The task
Copy the entries exactly. Leave nothing out and add nothing.

········

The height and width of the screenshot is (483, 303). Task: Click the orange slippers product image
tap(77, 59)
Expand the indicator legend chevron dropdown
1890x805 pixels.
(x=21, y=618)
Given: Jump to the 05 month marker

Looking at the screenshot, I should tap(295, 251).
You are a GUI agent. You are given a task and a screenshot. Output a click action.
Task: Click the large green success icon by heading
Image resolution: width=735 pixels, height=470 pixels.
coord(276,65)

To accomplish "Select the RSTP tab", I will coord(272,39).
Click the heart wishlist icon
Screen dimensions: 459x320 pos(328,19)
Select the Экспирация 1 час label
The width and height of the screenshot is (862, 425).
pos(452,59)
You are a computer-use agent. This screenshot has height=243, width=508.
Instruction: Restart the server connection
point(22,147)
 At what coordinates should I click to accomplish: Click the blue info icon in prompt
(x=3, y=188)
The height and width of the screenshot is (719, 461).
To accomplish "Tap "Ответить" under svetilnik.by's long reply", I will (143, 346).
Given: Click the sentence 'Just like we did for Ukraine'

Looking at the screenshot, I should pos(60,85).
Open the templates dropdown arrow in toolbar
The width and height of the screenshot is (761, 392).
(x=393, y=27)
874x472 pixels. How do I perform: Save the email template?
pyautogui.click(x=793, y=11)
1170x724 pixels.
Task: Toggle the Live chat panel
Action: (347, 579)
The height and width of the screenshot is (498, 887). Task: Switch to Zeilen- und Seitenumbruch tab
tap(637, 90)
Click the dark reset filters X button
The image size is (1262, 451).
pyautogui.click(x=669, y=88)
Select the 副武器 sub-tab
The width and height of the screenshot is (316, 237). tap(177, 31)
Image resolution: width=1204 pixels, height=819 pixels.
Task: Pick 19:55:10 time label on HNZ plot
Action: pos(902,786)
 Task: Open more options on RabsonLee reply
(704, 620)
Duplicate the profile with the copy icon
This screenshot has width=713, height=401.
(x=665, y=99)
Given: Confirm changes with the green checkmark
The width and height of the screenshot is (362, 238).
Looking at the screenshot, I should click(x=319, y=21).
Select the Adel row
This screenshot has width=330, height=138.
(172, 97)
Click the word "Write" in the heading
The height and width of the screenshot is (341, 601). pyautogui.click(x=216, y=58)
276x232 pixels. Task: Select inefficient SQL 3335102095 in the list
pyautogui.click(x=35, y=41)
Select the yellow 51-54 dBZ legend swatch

········

Result
The height and width of the screenshot is (483, 303). Task: Click the orange slippers product image
tap(77, 59)
Expand the indicator legend chevron dropdown
1890x805 pixels.
(x=21, y=618)
Given: Jump to the 05 month marker

Looking at the screenshot, I should tap(295, 251).
You are a GUI agent. You are given a task and a screenshot. Output a click action.
Task: Click the large green success icon by heading
Image resolution: width=735 pixels, height=470 pixels.
coord(276,65)

To accomplish "Select the RSTP tab", I will coord(272,39).
Click the heart wishlist icon
Screen dimensions: 459x320 pos(328,19)
Select the Экспирация 1 час label
The width and height of the screenshot is (862, 425).
pos(452,59)
You are a computer-use agent. This screenshot has height=243, width=508.
Instruction: Restart the server connection
point(22,147)
 At what coordinates should I click to accomplish: Click the blue info icon in prompt
(x=3, y=188)
The height and width of the screenshot is (719, 461).
To accomplish "Tap "Ответить" under svetilnik.by's long reply", I will (143, 346).
Given: Click the sentence 'Just like we did for Ukraine'

Looking at the screenshot, I should pos(60,85).
Open the templates dropdown arrow in toolbar
The width and height of the screenshot is (761, 392).
(x=393, y=27)
874x472 pixels. How do I perform: Save the email template?
pyautogui.click(x=793, y=11)
1170x724 pixels.
Task: Toggle the Live chat panel
Action: (347, 579)
The height and width of the screenshot is (498, 887). Task: Switch to Zeilen- und Seitenumbruch tab
tap(637, 90)
Click the dark reset filters X button
The image size is (1262, 451).
pyautogui.click(x=669, y=88)
Select the 副武器 sub-tab
The width and height of the screenshot is (316, 237). tap(177, 31)
Image resolution: width=1204 pixels, height=819 pixels.
Task: Pick 19:55:10 time label on HNZ plot
Action: pos(902,786)
 Task: Open more options on RabsonLee reply
(704, 620)
Duplicate the profile with the copy icon
This screenshot has width=713, height=401.
(x=665, y=99)
Given: Confirm changes with the green checkmark
The width and height of the screenshot is (362, 238).
Looking at the screenshot, I should click(x=319, y=21).
Select the Adel row
This screenshot has width=330, height=138.
(172, 97)
Click the word "Write" in the heading
The height and width of the screenshot is (341, 601). pyautogui.click(x=216, y=58)
276x232 pixels. Task: Select inefficient SQL 3335102095 in the list
pyautogui.click(x=35, y=41)
Select the yellow 51-54 dBZ legend swatch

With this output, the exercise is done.